2019 Nigerian Senate election in Zamfara State

The 2019 Nigerian Senate election in Zamfara State was held on February 23, 2019, to elect members of the Nigerian Senate to represent Zamfara State. Abdul'aziz Abubakar Yari representing Zamfara West, Aliyu Ikra Bilbis representing Zamfara Central and Tijjani Yahaya Kaura representing Zamfara North all won on the platform of All Progressives Congress. But the Supreme Court of Nigeria on 24 May 2019 sacked all the candidates of the All Progressives Congress that won elections in Zamfara State and said that candidates of parties with the highest number of valid votes cast with the required spread stands elected.
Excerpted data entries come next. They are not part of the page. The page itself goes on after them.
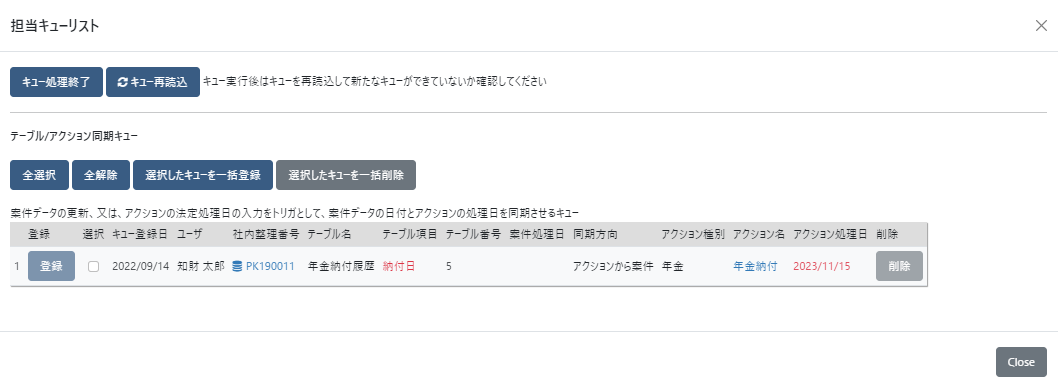Image resolution: width=1058 pixels, height=389 pixels.
Task: Select the red 納付日 table item cell
Action: 399,266
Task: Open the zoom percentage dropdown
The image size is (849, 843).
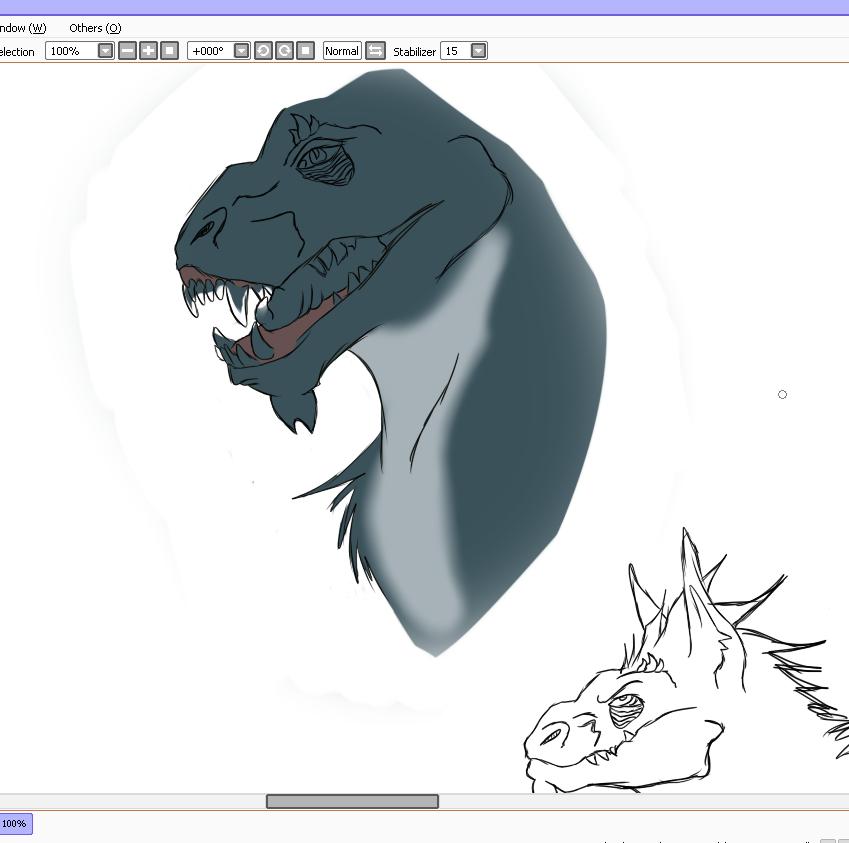Action: tap(105, 51)
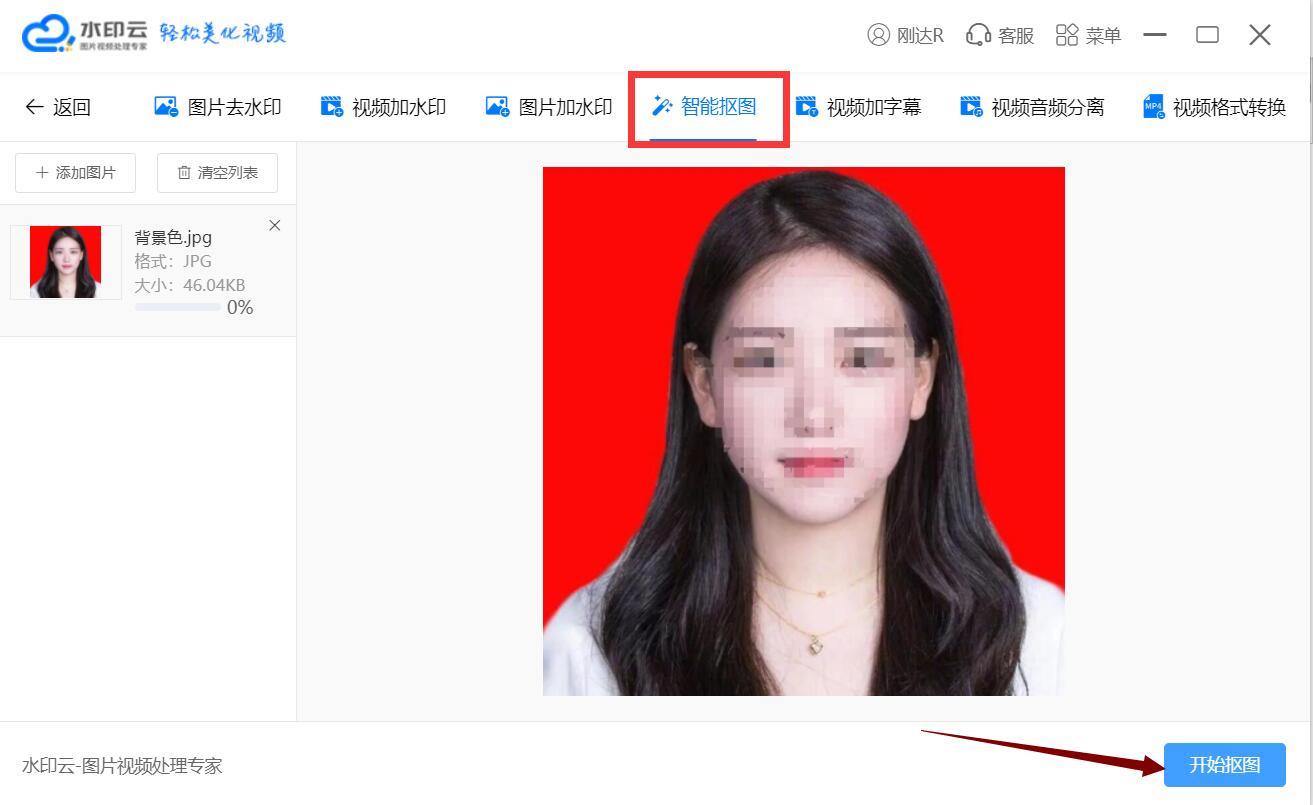
Task: Start cutout with 开始抠图 button
Action: coord(1224,766)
Lawali Hassan Anka representing Zamfara West, Hassan Muhammed Gusau representing Zamfara Central and Sahabi Alhaji Yaú representing Zamfara North all on the platform of Peoples Democratic Party replaced the sacked senators.

== Overview ==

| Affiliation | Party |  | Total |
| APC | PDP |
| Before Election | 3 | 0 | 3 |
| After Election | 0 | 3 | 3 |

== Summary ==

| District | Incumbent | Party |  | Elected Senator | Party |  |
|---|---|---|---|---|---|---|
| Zamfara West | Ahmad Sani Yerima |  | APC | Lawali Hassan Anka |  | PDP |
| Zamfara Central | Kabir Garba Marafa |  | APC | Hassan Muhammed Gusau |  | PDP |
| Zamfara North | Tijjani Yahaya Kaura |  | APC | Sahabi Alhaji Yaú |  | PDP |

== Results ==

=== Zamfara West ===
A total of 23 candidates registered with the Independent National Electoral Commission to contest in the election. APC candidate Abdul'aziz Abubakar Yari won the election, defeating PDP Lawali Hassan Anka and 21 other party candidates. But the Supreme Court of Nigeria sacked the APC candidate and replaced him with the PDP candidate as the rightful winner.
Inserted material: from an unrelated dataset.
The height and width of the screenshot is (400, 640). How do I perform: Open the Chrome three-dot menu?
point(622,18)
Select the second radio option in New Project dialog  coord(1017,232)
2019 Nigerian Senate election in Zamfara State
| Party |  | Candidate | Votes | % |
|---|---|---|---|---|
|  | APC | Abdul'aziz Abubakar Yari | 153,626 |  |
|  | PDP | Lawali Hassan Anka | 69,293 |  |
|  | Others |  | 21,532 |  |
| Total votes |  |  | 244,451 |  |
|  | APC hold |  |  |  |

=== Zamfara Central ===
A total of 29 candidates registered with the Independent National Electoral Commission to contest in the election. APC candidate Ikra Aliyu Bilbis won the election, defeating PDP Hassan Muhammed Gusau and 27 other party candidates. But the Supreme Court of Nigeria sacked the APC candidate and replaced him with the PDP candidate as the rightful winner.

2019 Nigerian Senate election in Zamfara State
| Party |  | Candidate | Votes | % |
|---|---|---|---|---|
|  | APC | Aliyu Ikra Bilbisu | 74,792 |  |
|  | PDP | Hassan Muhammed Gusau | 54,859 |  |
|  | Others |  | 59,638 |  |
| Total votes |  |  | 189,289 |  |
|  | APC hold |  |  |  |

=== Zamfara North ===
A total of 22 candidates registered with the Independent National Electoral Commission to contest in the election. APC candidate Tijjani Yahaya Kaura won the election, defeating PDP Sahabi Alhaji Yaú and 20 other party candidates. But the Supreme Court of Nigeria sacked the APC candidate and replaced him with the PDP candidate as the rightful winner.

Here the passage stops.